TO DO
Rewrite the lines starting at the one containing "You are a computer-use" and ending at the one containing "pyautogui.click(x=62, y=19)", substituting "menu" for "dropdown" and leaving everything else unchanged. Omit the pictures from your answer.
____ INPUT DATA
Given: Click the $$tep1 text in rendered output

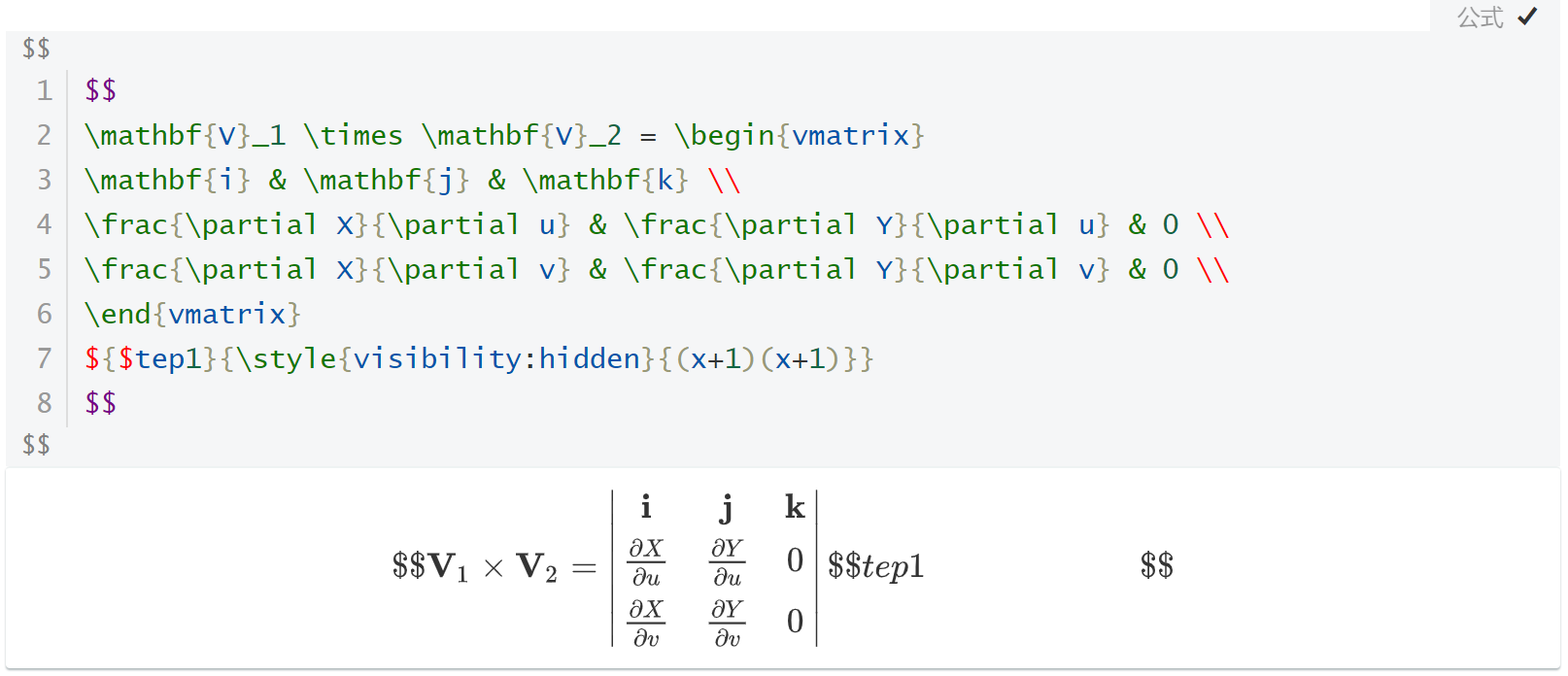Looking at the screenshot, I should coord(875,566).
________
____ INPUT DATA
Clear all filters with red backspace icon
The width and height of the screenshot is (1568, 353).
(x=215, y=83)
________
____ INPUT DATA
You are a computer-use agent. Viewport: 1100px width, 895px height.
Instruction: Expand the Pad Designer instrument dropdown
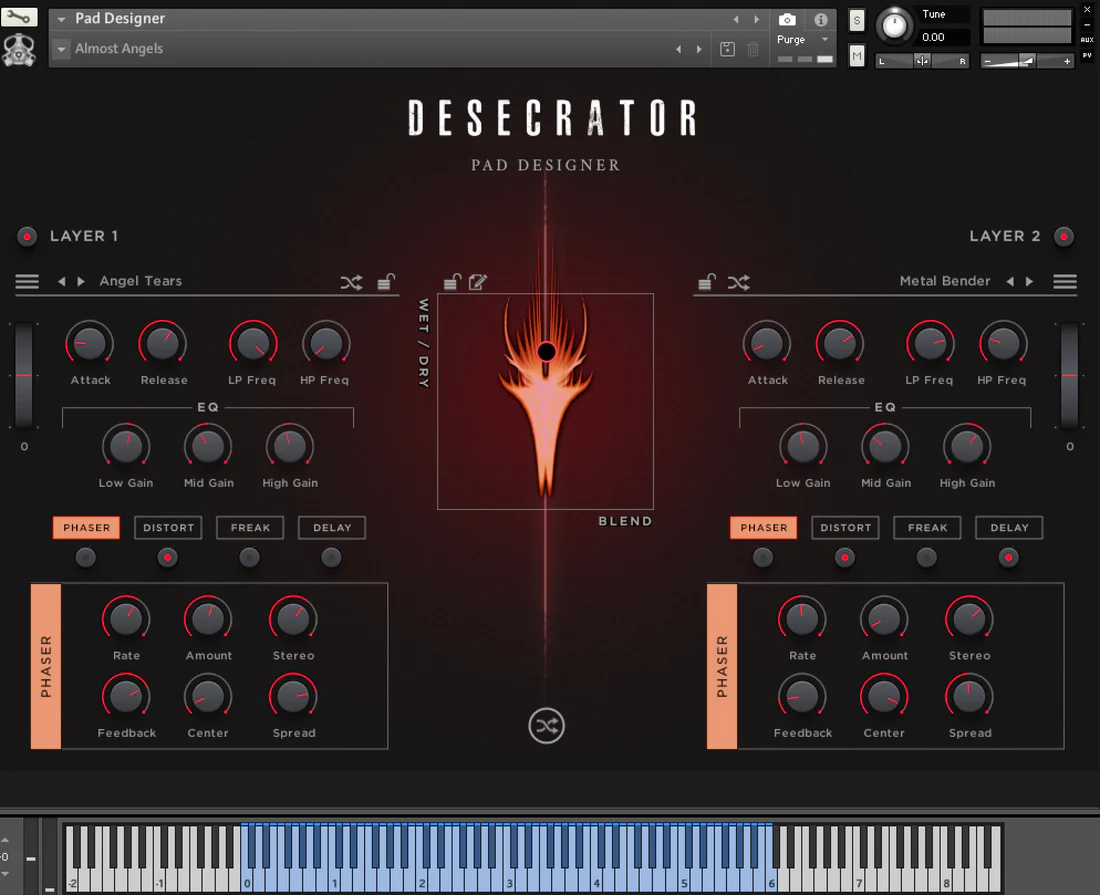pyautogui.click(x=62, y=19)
________
OUTPUT
You are a computer-use agent. Viewport: 1100px width, 895px height.
Instruction: Expand the Pad Designer instrument menu
pyautogui.click(x=62, y=19)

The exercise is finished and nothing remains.